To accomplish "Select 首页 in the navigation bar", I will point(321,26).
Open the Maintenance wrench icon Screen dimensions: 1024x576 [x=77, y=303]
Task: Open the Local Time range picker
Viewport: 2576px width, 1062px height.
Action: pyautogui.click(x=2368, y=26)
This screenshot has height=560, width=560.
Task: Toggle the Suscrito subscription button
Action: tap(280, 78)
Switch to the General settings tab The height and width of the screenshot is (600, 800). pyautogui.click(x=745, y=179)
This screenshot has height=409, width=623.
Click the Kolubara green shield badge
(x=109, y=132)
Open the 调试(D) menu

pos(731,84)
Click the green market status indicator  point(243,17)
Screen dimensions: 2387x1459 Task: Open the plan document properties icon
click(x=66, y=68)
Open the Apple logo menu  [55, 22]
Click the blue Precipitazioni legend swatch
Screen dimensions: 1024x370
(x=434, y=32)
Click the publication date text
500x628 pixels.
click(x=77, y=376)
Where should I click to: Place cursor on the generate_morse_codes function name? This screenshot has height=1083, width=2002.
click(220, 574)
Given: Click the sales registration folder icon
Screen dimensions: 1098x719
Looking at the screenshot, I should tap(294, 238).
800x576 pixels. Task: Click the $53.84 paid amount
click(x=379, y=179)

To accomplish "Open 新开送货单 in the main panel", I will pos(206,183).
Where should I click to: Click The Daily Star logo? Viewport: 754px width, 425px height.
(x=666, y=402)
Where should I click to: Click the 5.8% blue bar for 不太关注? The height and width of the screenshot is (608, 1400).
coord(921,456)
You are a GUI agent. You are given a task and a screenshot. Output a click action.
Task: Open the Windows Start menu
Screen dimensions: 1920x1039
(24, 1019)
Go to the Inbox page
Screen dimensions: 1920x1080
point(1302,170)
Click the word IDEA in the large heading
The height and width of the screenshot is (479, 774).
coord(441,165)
**********
# EXERCISE OBJECTIVE
Format the lines above as a Markdown table with two columns, Row and Line, giving each line its row number and leaving out the blank lines.

# REPLY TO THE TASK
| Row | Line |
|---|---|
| 1 | To accomplish "Select 首页 in the navigation bar", I will point(321,26). |
| 2 | Open the Maintenance wrench icon Screen dimensions: 1024x576 [x=77, y=303] |
| 3 | Task: Open the Local Time range picker |
| 4 | Viewport: 2576px width, 1062px height. |
| 5 | Action: pyautogui.click(x=2368, y=26) |
| 6 | This screenshot has height=560, width=560. |
| 7 | Task: Toggle the Suscrito subscription button |
| 8 | Action: tap(280, 78) |
| 9 | Switch to the General settings tab The height and width of the screenshot is (600, 800). pyautogui.click(x=745, y=179) |
| 10 | This screenshot has height=409, width=623. |
| 11 | Click the Kolubara green shield badge |
| 12 | (x=109, y=132) |
| 13 | Open the 调试(D) menu |
| 14 | pos(731,84) |
| 15 | Click the green market status indicator  point(243,17) |
| 16 | Screen dimensions: 2387x1459 Task: Open the plan document properties icon |
| 17 | click(x=66, y=68) |
| 18 | Open the Apple logo menu  [55, 22] |
| 19 | Click the blue Precipitazioni legend swatch |
| 20 | Screen dimensions: 1024x370 |
| 21 | (x=434, y=32) |
| 22 | Click the publication date text |
| 23 | 500x628 pixels. |
| 24 | click(x=77, y=376) |
| 25 | Where should I click to: Place cursor on the generate_morse_codes function name? This screenshot has height=1083, width=2002. |
| 26 | click(220, 574) |
| 27 | Given: Click the sales registration folder icon |
| 28 | Screen dimensions: 1098x719 |
| 29 | Looking at the screenshot, I should tap(294, 238). |
| 30 | 800x576 pixels. Task: Click the $53.84 paid amount |
| 31 | click(x=379, y=179) |
| 32 | To accomplish "Open 新开送货单 in the main panel", I will pos(206,183). |
| 33 | Where should I click to: Click The Daily Star logo? Viewport: 754px width, 425px height. |
| 34 | (x=666, y=402) |
| 35 | Where should I click to: Click the 5.8% blue bar for 不太关注? The height and width of the screenshot is (608, 1400). |
| 36 | coord(921,456) |
| 37 | You are a GUI agent. You are given a task and a screenshot. Output a click action. |
| 38 | Task: Open the Windows Start menu |
| 39 | Screen dimensions: 1920x1039 |
| 40 | (24, 1019) |
| 41 | Go to the Inbox page |
| 42 | Screen dimensions: 1920x1080 |
| 43 | point(1302,170) |
| 44 | Click the word IDEA in the large heading |
| 45 | The height and width of the screenshot is (479, 774). |
| 46 | coord(441,165) |